▶ _RECORDS SHOWN_:
***
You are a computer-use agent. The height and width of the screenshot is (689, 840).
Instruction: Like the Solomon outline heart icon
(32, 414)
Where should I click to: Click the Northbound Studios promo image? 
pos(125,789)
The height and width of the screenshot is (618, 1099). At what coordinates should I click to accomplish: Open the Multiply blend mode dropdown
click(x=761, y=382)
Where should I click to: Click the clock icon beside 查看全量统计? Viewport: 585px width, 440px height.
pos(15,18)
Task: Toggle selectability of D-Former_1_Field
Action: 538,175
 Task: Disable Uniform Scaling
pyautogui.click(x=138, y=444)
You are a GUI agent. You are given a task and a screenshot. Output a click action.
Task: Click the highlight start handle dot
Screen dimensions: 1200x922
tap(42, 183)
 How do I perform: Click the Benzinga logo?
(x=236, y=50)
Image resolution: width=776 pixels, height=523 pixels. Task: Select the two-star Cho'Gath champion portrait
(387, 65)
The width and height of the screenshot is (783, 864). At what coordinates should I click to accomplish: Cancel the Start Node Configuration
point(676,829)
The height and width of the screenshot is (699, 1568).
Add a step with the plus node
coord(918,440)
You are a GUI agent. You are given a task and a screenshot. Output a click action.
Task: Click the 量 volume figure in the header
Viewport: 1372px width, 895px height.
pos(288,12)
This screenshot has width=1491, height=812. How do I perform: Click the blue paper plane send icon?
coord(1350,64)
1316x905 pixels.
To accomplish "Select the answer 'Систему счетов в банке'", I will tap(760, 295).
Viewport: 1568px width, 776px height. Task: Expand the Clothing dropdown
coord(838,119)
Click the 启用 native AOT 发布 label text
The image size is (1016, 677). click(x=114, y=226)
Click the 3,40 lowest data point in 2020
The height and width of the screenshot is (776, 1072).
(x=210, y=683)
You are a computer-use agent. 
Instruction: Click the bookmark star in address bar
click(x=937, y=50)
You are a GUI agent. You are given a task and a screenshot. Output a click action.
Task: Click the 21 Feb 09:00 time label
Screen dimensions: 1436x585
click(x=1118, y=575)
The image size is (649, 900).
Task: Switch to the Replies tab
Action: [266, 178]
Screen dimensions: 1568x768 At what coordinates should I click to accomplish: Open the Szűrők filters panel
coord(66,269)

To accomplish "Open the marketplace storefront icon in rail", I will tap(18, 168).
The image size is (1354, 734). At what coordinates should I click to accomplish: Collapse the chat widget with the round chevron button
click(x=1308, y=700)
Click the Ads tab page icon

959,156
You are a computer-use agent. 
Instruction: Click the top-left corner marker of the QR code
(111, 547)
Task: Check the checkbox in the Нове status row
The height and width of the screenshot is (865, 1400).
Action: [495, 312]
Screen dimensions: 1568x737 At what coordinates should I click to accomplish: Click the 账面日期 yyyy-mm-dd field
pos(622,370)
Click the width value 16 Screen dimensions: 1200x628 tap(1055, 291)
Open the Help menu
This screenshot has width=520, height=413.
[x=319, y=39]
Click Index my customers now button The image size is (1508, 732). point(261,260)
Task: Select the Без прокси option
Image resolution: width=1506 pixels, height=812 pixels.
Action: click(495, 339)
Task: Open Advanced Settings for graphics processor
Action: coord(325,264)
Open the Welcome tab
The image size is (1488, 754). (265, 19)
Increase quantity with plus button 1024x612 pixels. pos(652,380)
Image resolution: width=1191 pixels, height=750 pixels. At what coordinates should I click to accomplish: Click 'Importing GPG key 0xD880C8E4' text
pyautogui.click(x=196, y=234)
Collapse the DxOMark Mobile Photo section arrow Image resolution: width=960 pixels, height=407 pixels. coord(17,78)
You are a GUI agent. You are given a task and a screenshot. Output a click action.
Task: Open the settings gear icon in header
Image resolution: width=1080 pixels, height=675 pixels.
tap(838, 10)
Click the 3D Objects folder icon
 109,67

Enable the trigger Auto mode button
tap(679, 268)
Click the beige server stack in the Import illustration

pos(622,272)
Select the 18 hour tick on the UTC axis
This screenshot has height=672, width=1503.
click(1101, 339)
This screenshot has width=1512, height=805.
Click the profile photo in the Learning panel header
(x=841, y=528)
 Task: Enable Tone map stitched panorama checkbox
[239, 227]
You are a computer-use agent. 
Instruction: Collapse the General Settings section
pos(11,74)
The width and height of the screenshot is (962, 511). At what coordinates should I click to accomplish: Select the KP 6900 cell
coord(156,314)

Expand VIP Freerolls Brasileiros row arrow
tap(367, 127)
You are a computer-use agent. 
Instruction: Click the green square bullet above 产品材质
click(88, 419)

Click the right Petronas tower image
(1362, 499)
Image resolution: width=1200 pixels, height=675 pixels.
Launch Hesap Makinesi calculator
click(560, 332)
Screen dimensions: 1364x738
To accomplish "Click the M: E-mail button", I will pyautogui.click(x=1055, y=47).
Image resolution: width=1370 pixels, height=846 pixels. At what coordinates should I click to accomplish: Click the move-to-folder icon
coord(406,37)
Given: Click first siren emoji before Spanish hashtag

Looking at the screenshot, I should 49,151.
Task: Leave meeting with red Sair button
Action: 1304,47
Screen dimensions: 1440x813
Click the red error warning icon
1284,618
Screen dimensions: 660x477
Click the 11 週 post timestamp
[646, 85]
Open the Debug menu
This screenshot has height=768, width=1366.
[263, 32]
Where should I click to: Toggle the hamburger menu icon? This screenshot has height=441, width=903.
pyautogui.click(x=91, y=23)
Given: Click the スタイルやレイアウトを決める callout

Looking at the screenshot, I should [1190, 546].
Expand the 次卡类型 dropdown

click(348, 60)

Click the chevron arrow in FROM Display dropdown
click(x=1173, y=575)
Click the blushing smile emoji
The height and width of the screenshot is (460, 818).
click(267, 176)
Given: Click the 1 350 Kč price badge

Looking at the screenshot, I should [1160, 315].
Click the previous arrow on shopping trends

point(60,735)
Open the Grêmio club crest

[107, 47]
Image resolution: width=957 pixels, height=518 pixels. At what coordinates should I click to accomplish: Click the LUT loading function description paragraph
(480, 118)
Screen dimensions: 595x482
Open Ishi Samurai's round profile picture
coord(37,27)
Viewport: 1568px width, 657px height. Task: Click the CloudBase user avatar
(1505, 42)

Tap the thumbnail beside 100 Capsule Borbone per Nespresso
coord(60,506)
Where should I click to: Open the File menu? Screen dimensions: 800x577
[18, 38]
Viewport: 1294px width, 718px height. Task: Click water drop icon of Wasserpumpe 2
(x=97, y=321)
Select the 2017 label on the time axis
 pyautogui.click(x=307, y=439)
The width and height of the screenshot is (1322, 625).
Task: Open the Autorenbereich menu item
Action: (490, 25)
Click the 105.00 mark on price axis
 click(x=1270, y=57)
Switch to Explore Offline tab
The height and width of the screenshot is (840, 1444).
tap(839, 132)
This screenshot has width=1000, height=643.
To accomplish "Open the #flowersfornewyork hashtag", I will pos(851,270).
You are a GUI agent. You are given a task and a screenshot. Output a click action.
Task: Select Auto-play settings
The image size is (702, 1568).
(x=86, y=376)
***
All that is wanted is a faithful reproduction of the line above with "Tap the thumbnail", the line with "Task: Select Auto-play settings", and every line in between.

▶ _TASK ANSWER_:
Tap the thumbnail beside 100 Capsule Borbone per Nespresso
coord(60,506)
Where should I click to: Open the File menu? Screen dimensions: 800x577
[18, 38]
Viewport: 1294px width, 718px height. Task: Click water drop icon of Wasserpumpe 2
(x=97, y=321)
Select the 2017 label on the time axis
 pyautogui.click(x=307, y=439)
The width and height of the screenshot is (1322, 625).
Task: Open the Autorenbereich menu item
Action: (490, 25)
Click the 105.00 mark on price axis
 click(x=1270, y=57)
Switch to Explore Offline tab
The height and width of the screenshot is (840, 1444).
tap(839, 132)
This screenshot has width=1000, height=643.
To accomplish "Open the #flowersfornewyork hashtag", I will pos(851,270).
You are a GUI agent. You are given a task and a screenshot. Output a click action.
Task: Select Auto-play settings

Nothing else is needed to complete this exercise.